El nombre de Luis Alberto Herrera, gloria del ciclismo nacional y campeón de la Vuelta a España, vuelve a ocupar titulares, esta vez no por hazañas deportivas sino por una investigación penal de alto impacto.
Fuentes judiciales confirmaron que la Fiscalía General de la Nación fijó para el próximo 10 de abril de 2026 la diligencia de indagatoria contra el exciclista y su hermano Rafael Herrera, dentro del proceso por la desaparición de cuatro campesinos en zona rural de Fusagasugá, Cundinamarca.
Las víctimas fueron identificadas como Víctor Manuel Rodríguez Martínez, Diuviseldo Torres Vega, Gonzalo Guerrero Jiménez y José del Carmen Rodríguez Martínez. Según el expediente, los hombres fueron interceptados por sujetos armados y posteriormente desaparecidos, en hechos que se investigan como delito de lesa humanidad.
El caso se tramita bajo la Ley 600 de 2000, es decir, el antiguo sistema penal colombiano, lo que implica que la indagatoria será determinante para definir la situación jurídica de los hermanos Herrera.
La investigación se desarrolla en el contexto de la presencia paramilitar que operó en la región a finales de los años noventa y comienzos de los 2000. Parte del material probatorio incluye declaraciones de exintegrantes de las Autodefensas Campesinas del Casanare (ACC).

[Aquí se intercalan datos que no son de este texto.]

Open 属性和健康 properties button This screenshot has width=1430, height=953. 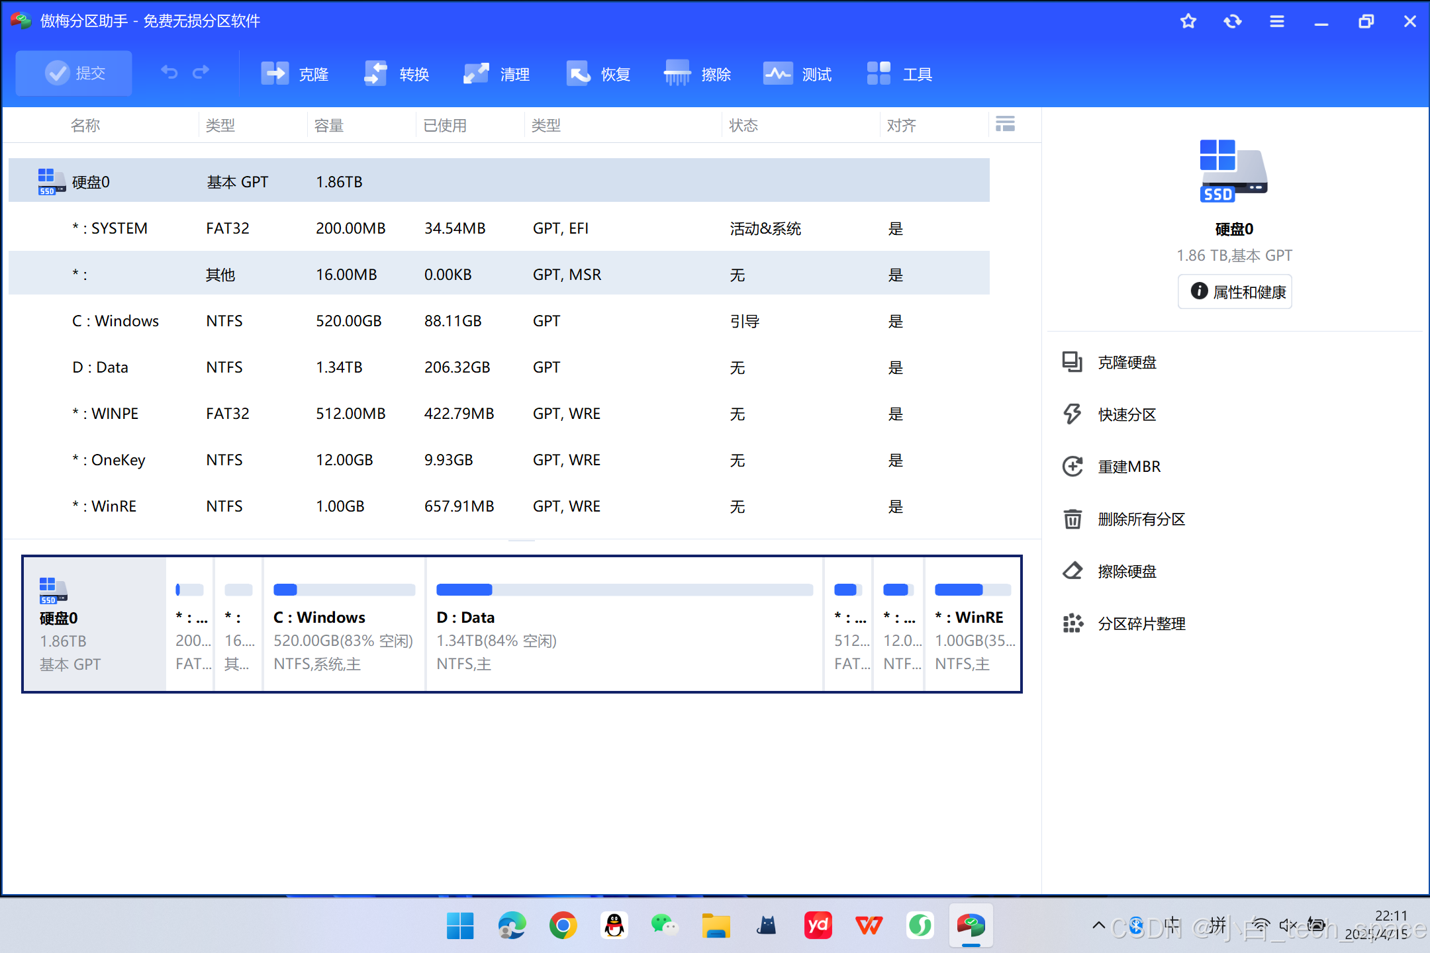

En una de las versiones que reposan en el expediente se señala que Herrera habría identificado a los campesinos como supuestos colaboradores de la guerrilla y que, presuntamente, habría solicitado apoyo a alias “Martín Llanos”, quien entonces comandaba esa estructura armada en la zona. Estas afirmaciones hacen parte del acervo probatorio que la Fiscalía continúa contrastando y verificando.
Otro testimonio clave es el de alias “Ojitos”, también exintegrante de las ACC. Según su declaración, detrás de la desaparición existiría un posible interés en predios vecinos a propiedades de la familia Herrera en Fusagasugá.
De acuerdo con esa versión, el exciclista supuestamente buscaba apropiarse de esas tierras, lo que habría motivado los señalamientos contra los campesinos. No obstante, las autoridades judiciales han reiterado que todas estas afirmaciones están en etapa de corroboración y que no constituyen aún conclusiones definitivas.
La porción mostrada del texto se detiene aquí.